→ **Work item**: Both ends included, set down the lines from the line containing "The width and height of the screenshot is (1389, 868)." through the last line of the records below, without pictures.

═════ Records to process ═════

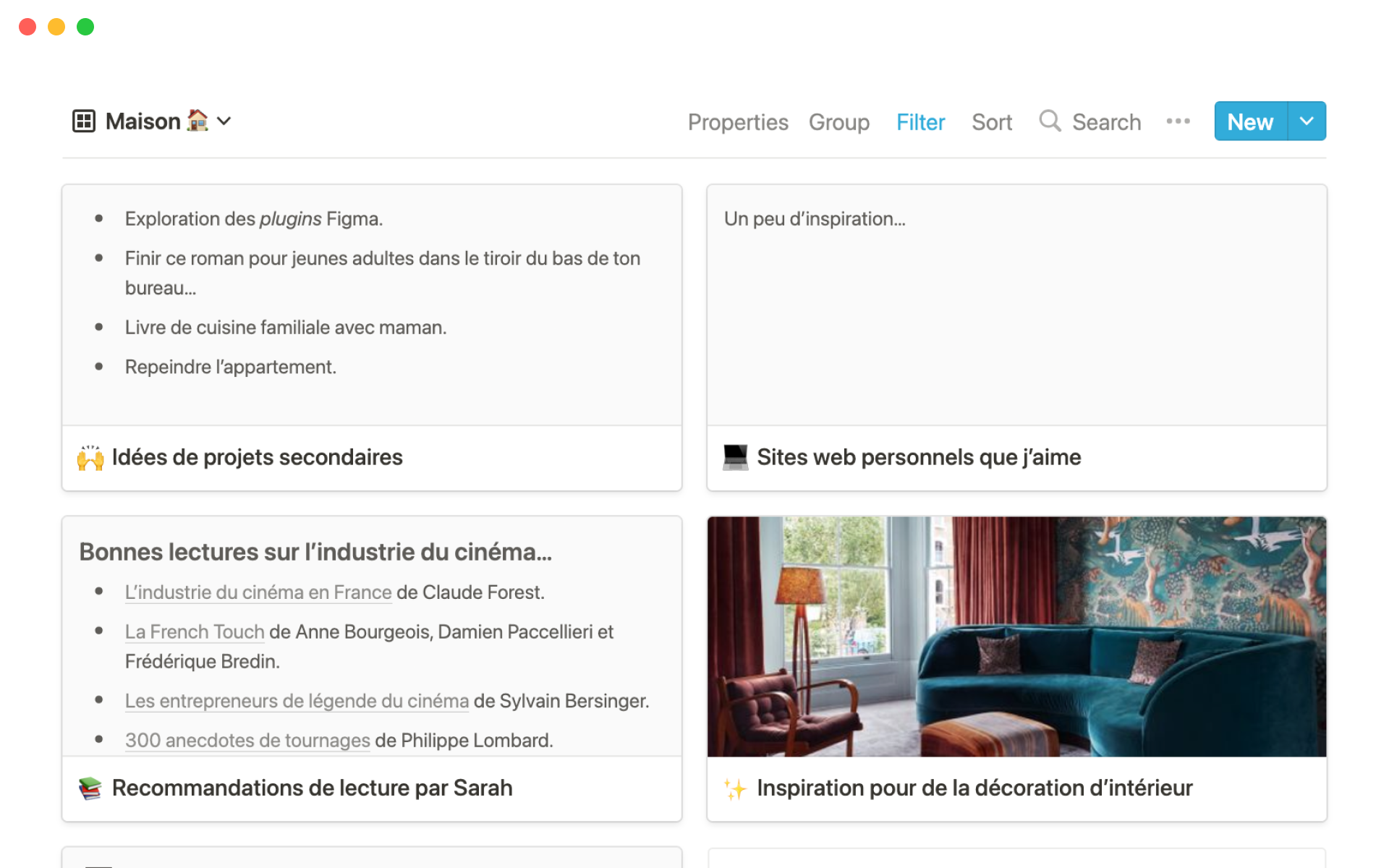Open the Properties menu

[738, 122]
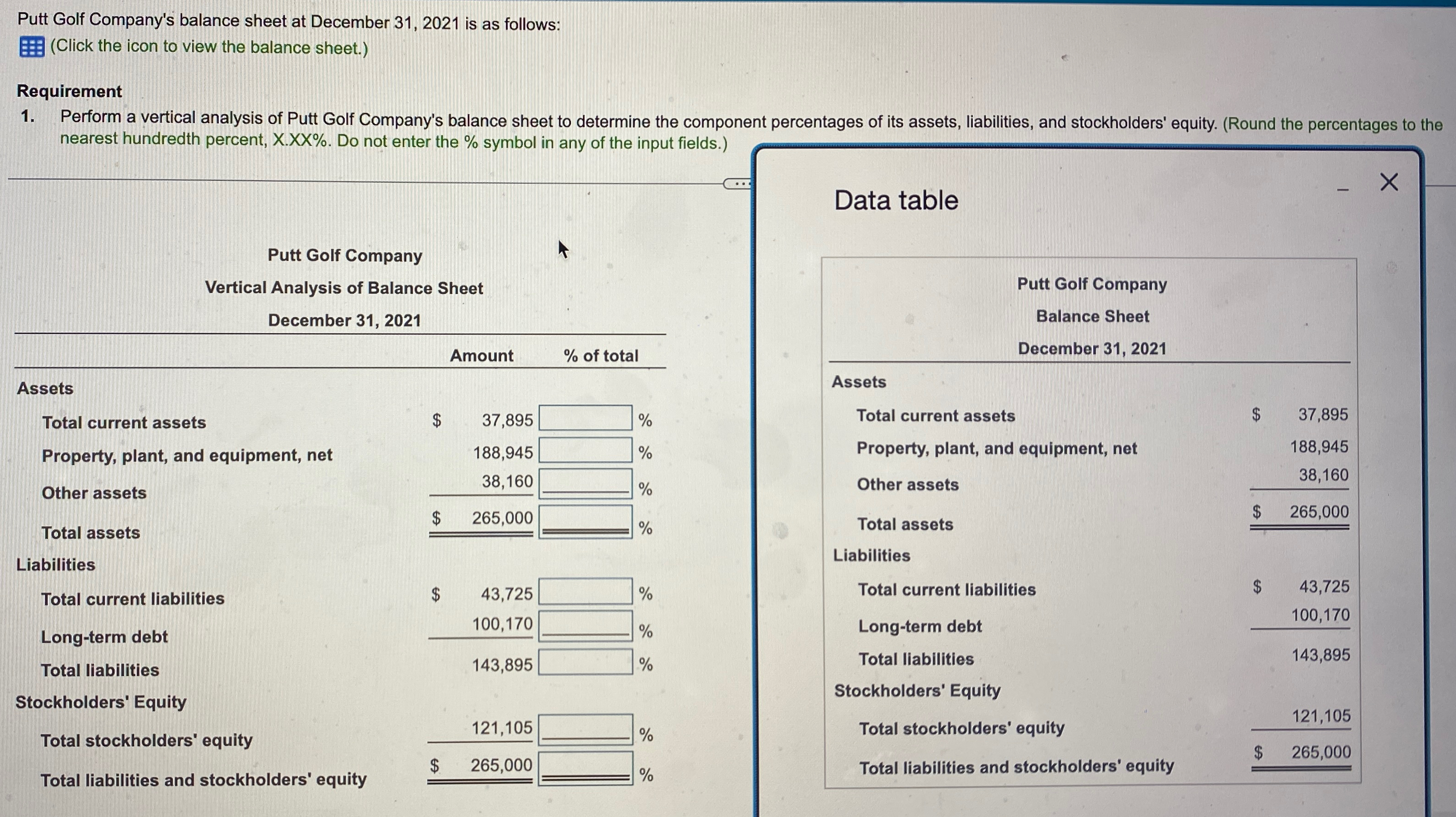Click the Data table title heading
This screenshot has height=817, width=1456.
(x=896, y=200)
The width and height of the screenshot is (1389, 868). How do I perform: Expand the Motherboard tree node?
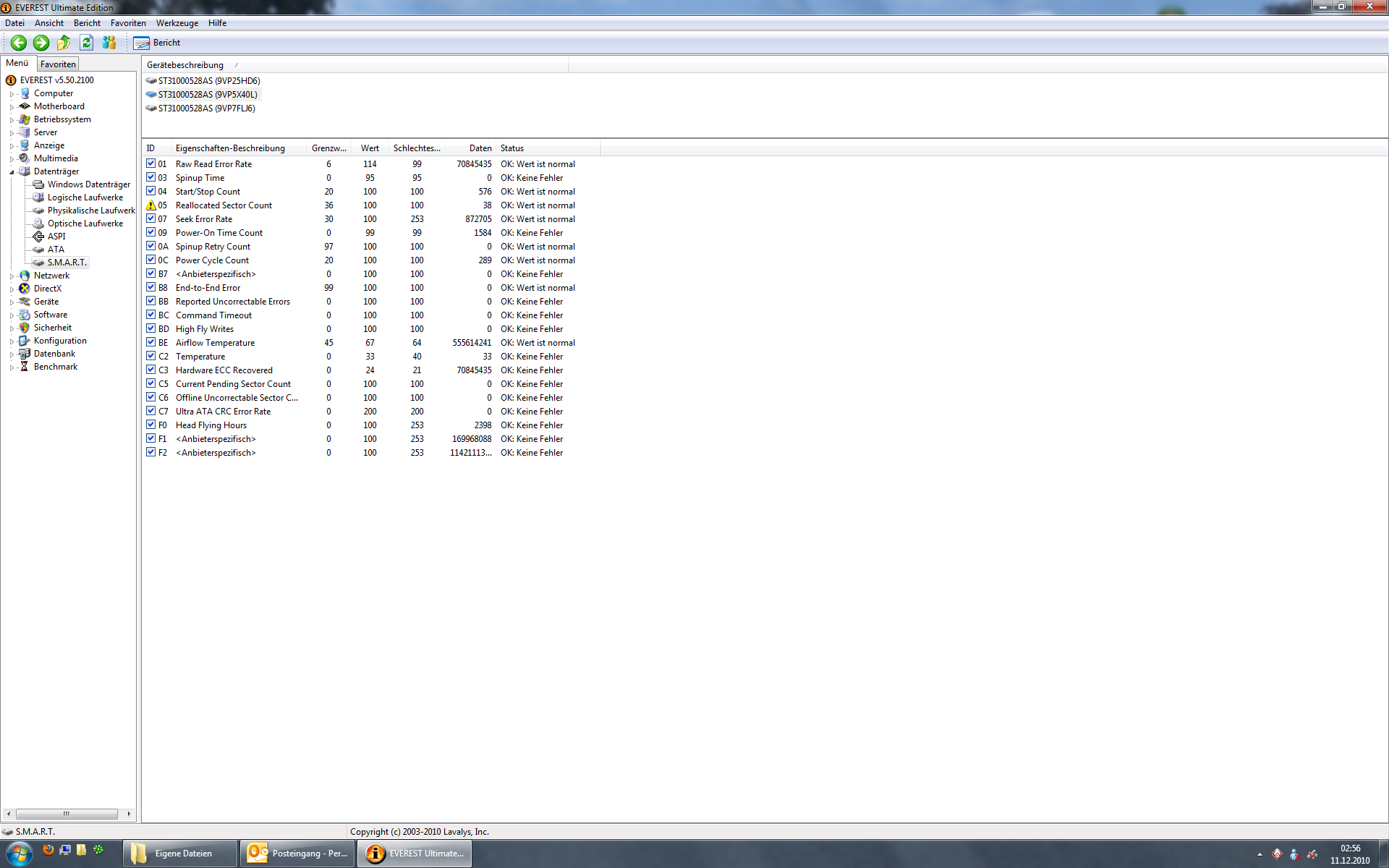click(12, 107)
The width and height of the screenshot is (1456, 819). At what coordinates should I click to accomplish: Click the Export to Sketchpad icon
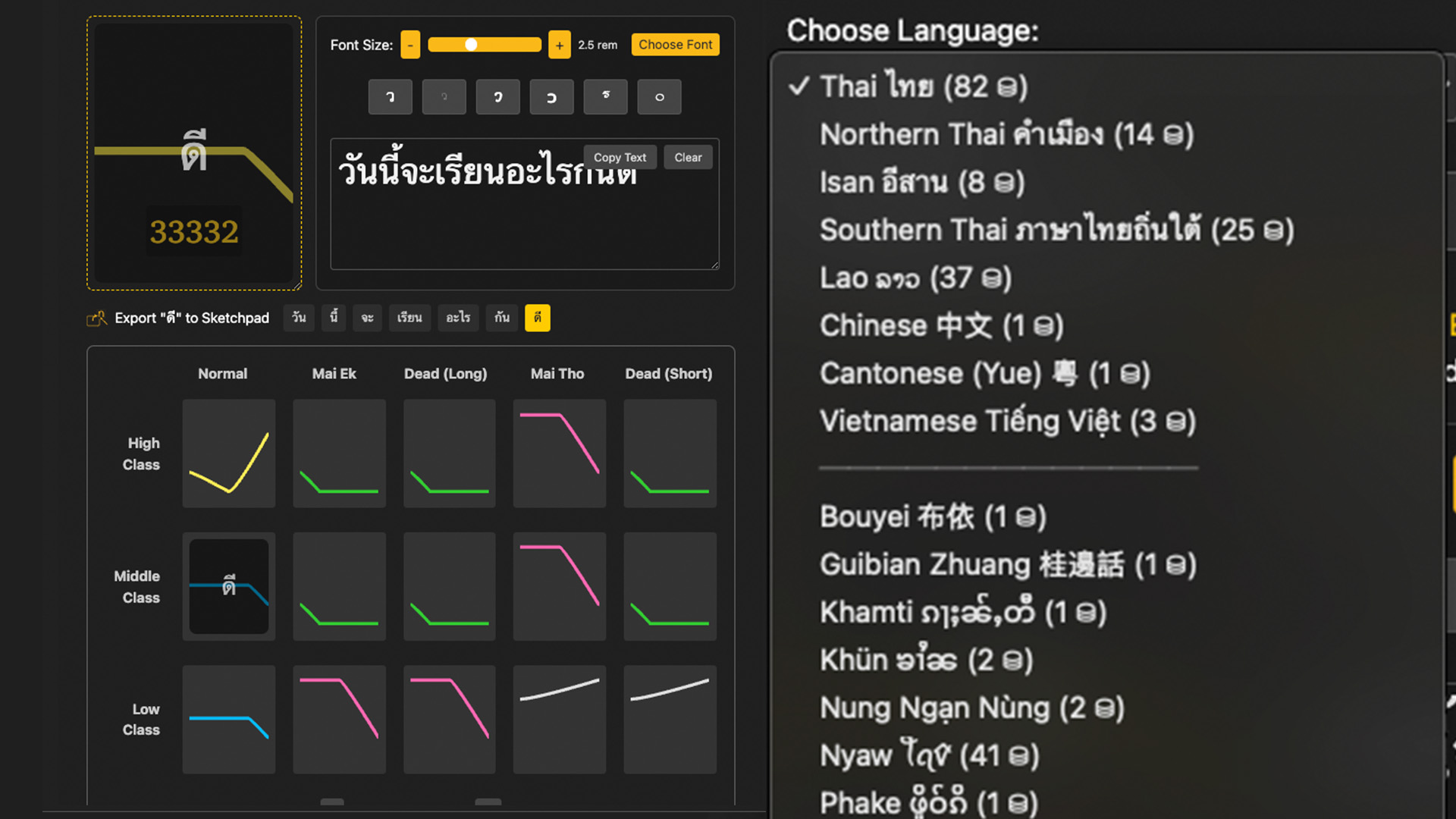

═════

→ **Exercise response**:
The width and height of the screenshot is (1389, 868). How do I perform: Expand the Motherboard tree node?
click(12, 107)
The width and height of the screenshot is (1456, 819). At what coordinates should I click to accomplish: Click the Export to Sketchpad icon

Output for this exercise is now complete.